Below, you can find the implementations for various algorithms and systems proposed in my papers. These software are provided under the modified BSD license. Please feel free to use them in your research work. I would be grateful if you can kindly let me know when you use these software and cite the appropriate papers. Moreover, please let me know if you find any bugs in these software. Thanks in advance.

Cross Domain Distribution Prediction

Distribution of a word can vary from one domain (eg. corpus, category) to another. In distributional semantics, the meaning of a word is represented using its distribution over other words in a corpus. Therefore, the ability to accurately predict how the distribution of a word changes across domains is in an important first steps towards capturing the meaning variations of words across domains. Our ACL 2014 paper titled Learning to Predict Distributions of Words across Domains proposes an unsupervised approach for predicting the distribution of a word across domains. The source code for the proposed method is available here.


A tool developed in Python to perform common preprocessing tasks in NLP such as Positive Pointwise Mutual Information (PPMI) computation on co-occurrence matrices, Singular Value Decomposition (SVD)-based dimensionarity reduction/smoothing, and Partial Least Square Regression (PLSR)-based distribution prediction. Available here.


This package implements the method proposed in our WWW 2007 paper for measuring the semantic similarity between words using both co-occurrence counts as well as lexical patterns extracted from a web search engine.

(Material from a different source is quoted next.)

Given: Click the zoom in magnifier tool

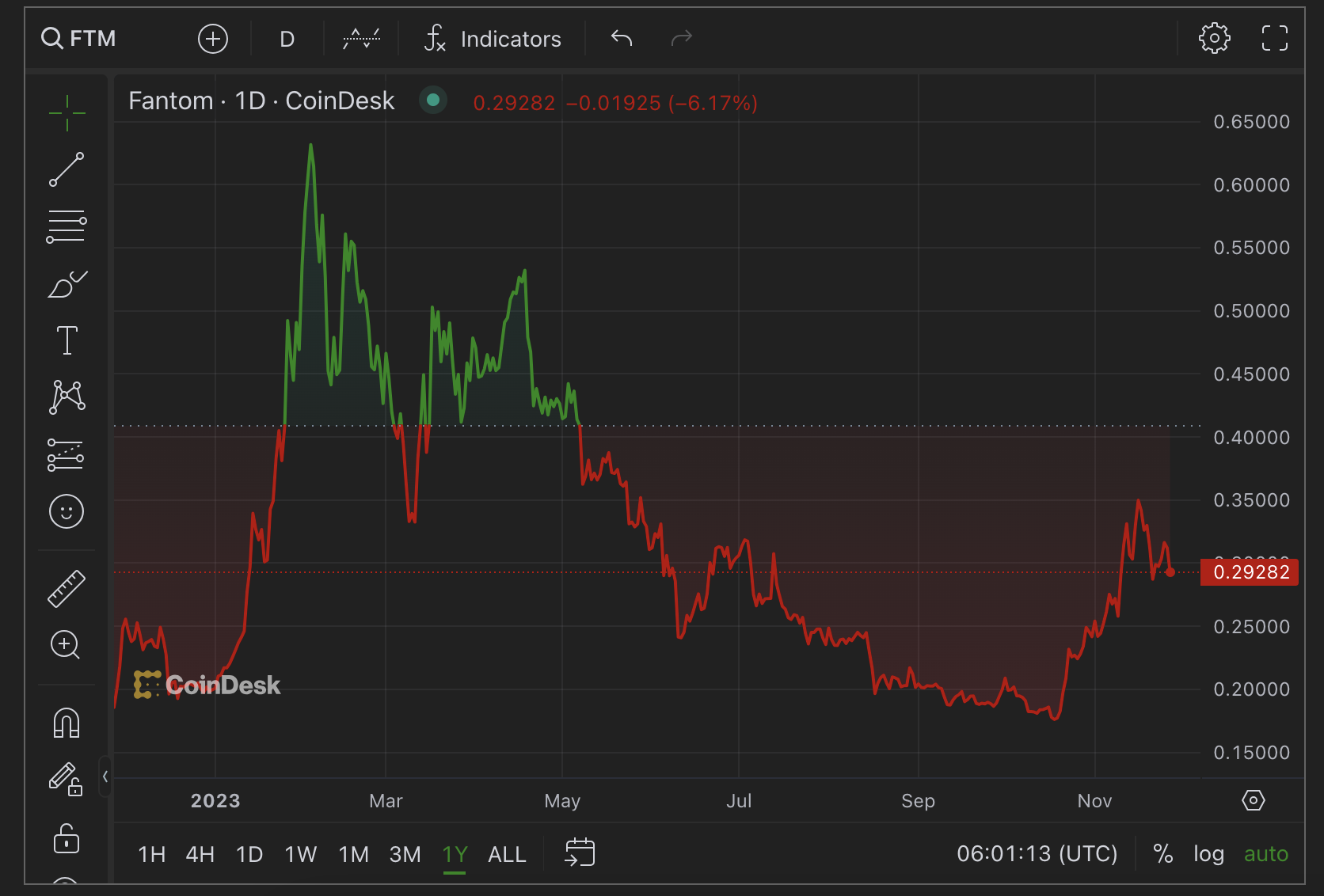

For further details on the WebSim software please refer its website.

Cross Domain Sentiment Analysis

Here is the source code for the cross-domain sentiment classification method we proposed in our ACL 2011 paper titled Using Multiple Sources to Construct a Sentiment Sensitive Thesaurus for Cross-Domain Sentiment Classification.

Spectral RelAdapt

Here is the code, and the data for the relation adaptation method described in this paper can be download here

Evaluating Sentence Orderings

We introduced a novel measure, average continuity, to compare a set of ordered sentences by an automatic multi-document summarization system. Download a python script to compute average continuity as well as other popular correlation coefficients such as, Kendall rank correlation coefficient and Spearman coefficient with confidence intervals.